Item-finding records
------

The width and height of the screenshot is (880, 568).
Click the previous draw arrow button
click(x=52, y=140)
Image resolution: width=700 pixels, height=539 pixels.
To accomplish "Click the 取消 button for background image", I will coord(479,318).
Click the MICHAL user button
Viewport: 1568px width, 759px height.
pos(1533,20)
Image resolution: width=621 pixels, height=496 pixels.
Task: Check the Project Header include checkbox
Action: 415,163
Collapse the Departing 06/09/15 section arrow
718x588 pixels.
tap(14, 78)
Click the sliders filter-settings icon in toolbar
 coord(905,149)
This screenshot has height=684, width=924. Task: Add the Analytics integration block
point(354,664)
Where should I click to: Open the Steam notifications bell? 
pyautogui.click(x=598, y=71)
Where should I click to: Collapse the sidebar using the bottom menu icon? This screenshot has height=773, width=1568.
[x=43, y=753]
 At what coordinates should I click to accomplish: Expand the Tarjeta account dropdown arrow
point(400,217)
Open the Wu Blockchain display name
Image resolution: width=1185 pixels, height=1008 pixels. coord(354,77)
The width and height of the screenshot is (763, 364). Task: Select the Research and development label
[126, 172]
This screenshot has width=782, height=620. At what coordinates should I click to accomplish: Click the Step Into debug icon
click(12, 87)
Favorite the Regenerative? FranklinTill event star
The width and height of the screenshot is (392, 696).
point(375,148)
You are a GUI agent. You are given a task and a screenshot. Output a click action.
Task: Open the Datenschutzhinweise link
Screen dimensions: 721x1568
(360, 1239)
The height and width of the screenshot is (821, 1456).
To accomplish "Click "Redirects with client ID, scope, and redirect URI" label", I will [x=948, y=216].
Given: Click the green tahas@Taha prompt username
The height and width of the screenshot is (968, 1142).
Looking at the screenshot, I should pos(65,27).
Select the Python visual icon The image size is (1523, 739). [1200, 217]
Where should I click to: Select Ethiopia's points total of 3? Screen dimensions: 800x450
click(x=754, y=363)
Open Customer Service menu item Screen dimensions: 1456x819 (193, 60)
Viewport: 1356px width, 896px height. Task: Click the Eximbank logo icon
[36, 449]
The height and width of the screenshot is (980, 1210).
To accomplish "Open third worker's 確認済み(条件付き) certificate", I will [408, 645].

------

Please put the part of the items that opens with the line containing "Image resolution: width=700" and closes with the line containing "Image resolution: width=1185" into a Markdown table, with a "Number" column for the row number and a "Line" column for the line itself. Leave out any blank lines.

- **SOLUTION FOR THIS PROBLEM**:
| Number | Line |
|---|---|
| 1 | Image resolution: width=700 pixels, height=539 pixels. |
| 2 | To accomplish "Click the 取消 button for background image", I will coord(479,318). |
| 3 | Click the MICHAL user button |
| 4 | Viewport: 1568px width, 759px height. |
| 5 | pos(1533,20) |
| 6 | Image resolution: width=621 pixels, height=496 pixels. |
| 7 | Task: Check the Project Header include checkbox |
| 8 | Action: 415,163 |
| 9 | Collapse the Departing 06/09/15 section arrow |
| 10 | 718x588 pixels. |
| 11 | tap(14, 78) |
| 12 | Click the sliders filter-settings icon in toolbar |
| 13 |  coord(905,149) |
| 14 | This screenshot has height=684, width=924. Task: Add the Analytics integration block |
| 15 | point(354,664) |
| 16 | Where should I click to: Open the Steam notifications bell?  |
| 17 | pyautogui.click(x=598, y=71) |
| 18 | Where should I click to: Collapse the sidebar using the bottom menu icon? This screenshot has height=773, width=1568. |
| 19 | [x=43, y=753] |
| 20 |  At what coordinates should I click to accomplish: Expand the Tarjeta account dropdown arrow |
| 21 | point(400,217) |
| 22 | Open the Wu Blockchain display name |
| 23 | Image resolution: width=1185 pixels, height=1008 pixels. coord(354,77) |